◆ Exercice A
Réécrivez en tableau Markdown les lignes des enregistrements allant de celle qui contient « Task: Click the ChatGPT sender name » jusqu'à celle qui contient « point(436,406) », toutes deux comprises, sans les lignes vides. Utilisez une colonne « Numéro » et une colonne « Ligne d'enregistrement ».

━━ Extrait du document ━━

Les traitans avaient droit, pour rémunération de leurs services, à un sixième de la somme qu’ils versaient au trésor : c’était leur remise en dedans, et, en outre, à une remise en dehors de 2 sous pour livre que payaient ceux avec lesquels ils avaient traité, en sus de leur finance : plus de 26 pour 100. Toutefois ces allocations n’avaient rien de fixe ; quelquefois ils avaient plus, et quelquefois moins. De 1689 à 1708, pour 644,600,000 livres de finances, ils touchèrent 90,100,000 livres de remises en dedans, et 51,100,000 livres de remises en dehors ; en tout, 141,200,000 livres, tandis que le trésor encaissa 554 millions de livres : leurs commissions furent donc de plus de 25 pour 100[2]. Des bénéfices si considérables ne pouvaient rester inaperçus : sans doute ils n’étaient que le résultat de conventions librement acceptées, et toujours même recherchées par l’état ; mais cette considération n’avait pas alors la valeur qu’elle aurait aujourd’hui. Les traitans furent en conséquence, en 1701, imposés à une taxe spéciale de 24 millions, « Bien que cette taxe fût juste et modérée, dit Forbonnais[3], elle n’était pas opportune. C’est quand on est résolu à se passer des traitans et qu’on a les moyens de le faire, qu’on peut réclamer contre le prix excessif qu’ils ont mis à leur argent : ils trouvèrent le secret de se dédommager amplement. »

Si, au point de vue pécuniaire et financier, les créations et les ventes d’offices ne peuvent être justifiées, elles sont plus déplorables encore au point de vue administratif et moral. L’institution et la distribution des fonctions publiques ne sont plus qu’un commerce : les expressions qui deviennent de style dans la correspondance officielle du contrôleur-général et des intendans en fournissent la preuve, aussi curieuse qu’irrécusable.

Au mois de novembre 1689, l’établissement d’un présidial au Puy a été résolu, et Pontchartrain écrit à l’intendant du Languedoc : « Il ne reste plus que de savoir si on débitera ces offices en détail ou si ce sera par traité, si on les débitera, dès à présent, au profit du

  1. Correspondance du contrôleur-général avec les intendans, t. I, no 1471, t. II, no 816.
  2. Comptes de Mallet, p. 106 et 108.
  3. Recherches sur les finances, t. II, p. 122.

━━━
━━ Enregistrements source ━━

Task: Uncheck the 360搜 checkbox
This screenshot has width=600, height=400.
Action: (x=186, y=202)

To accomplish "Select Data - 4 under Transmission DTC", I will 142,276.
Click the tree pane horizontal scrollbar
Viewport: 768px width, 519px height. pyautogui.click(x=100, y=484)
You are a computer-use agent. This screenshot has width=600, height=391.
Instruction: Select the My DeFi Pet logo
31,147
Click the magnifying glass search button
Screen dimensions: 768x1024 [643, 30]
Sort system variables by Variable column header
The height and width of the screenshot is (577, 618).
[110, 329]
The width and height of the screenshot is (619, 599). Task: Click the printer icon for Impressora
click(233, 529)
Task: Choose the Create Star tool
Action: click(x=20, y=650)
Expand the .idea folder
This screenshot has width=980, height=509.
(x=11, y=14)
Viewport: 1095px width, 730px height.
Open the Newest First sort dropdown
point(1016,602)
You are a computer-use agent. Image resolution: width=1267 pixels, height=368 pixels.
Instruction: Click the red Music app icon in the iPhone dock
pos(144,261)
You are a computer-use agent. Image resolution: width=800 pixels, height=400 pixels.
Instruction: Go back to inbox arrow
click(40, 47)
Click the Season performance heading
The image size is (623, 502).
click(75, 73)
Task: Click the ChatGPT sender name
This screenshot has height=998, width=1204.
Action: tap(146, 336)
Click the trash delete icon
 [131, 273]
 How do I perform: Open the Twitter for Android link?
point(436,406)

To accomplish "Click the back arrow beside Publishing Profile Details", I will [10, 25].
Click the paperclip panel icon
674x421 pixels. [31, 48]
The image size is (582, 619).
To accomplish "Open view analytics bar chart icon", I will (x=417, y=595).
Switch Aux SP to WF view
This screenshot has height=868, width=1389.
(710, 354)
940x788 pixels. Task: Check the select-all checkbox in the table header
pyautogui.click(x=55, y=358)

━━━

◆ Exercice B
Répondez à ces questions d'après l'extrait :
(i) En quelle année les traitants furent-ils soumis à une taxe spéciale, et de quel montant ?
(ii) Combien le trésor encaissa-t-il de 1689 à 1708 ?
(iii) Où l'établissement d'un présidial fut-il résolu en novembre 1689 ?

◆ Réponse A
| Numéro | Ligne d'enregistrement |
|---|---|
| 1 | Task: Click the ChatGPT sender name |
| 2 | This screenshot has height=998, width=1204. |
| 3 | Action: tap(146, 336) |
| 4 | Click the trash delete icon |
| 5 |  [131, 273] |
| 6 |  How do I perform: Open the Twitter for Android link? |
| 7 | point(436,406) |

◆ Réponse B
(i) En 1701, une taxe de 24 millions.
(ii) 554 millions de livres.
(iii) Au Puy.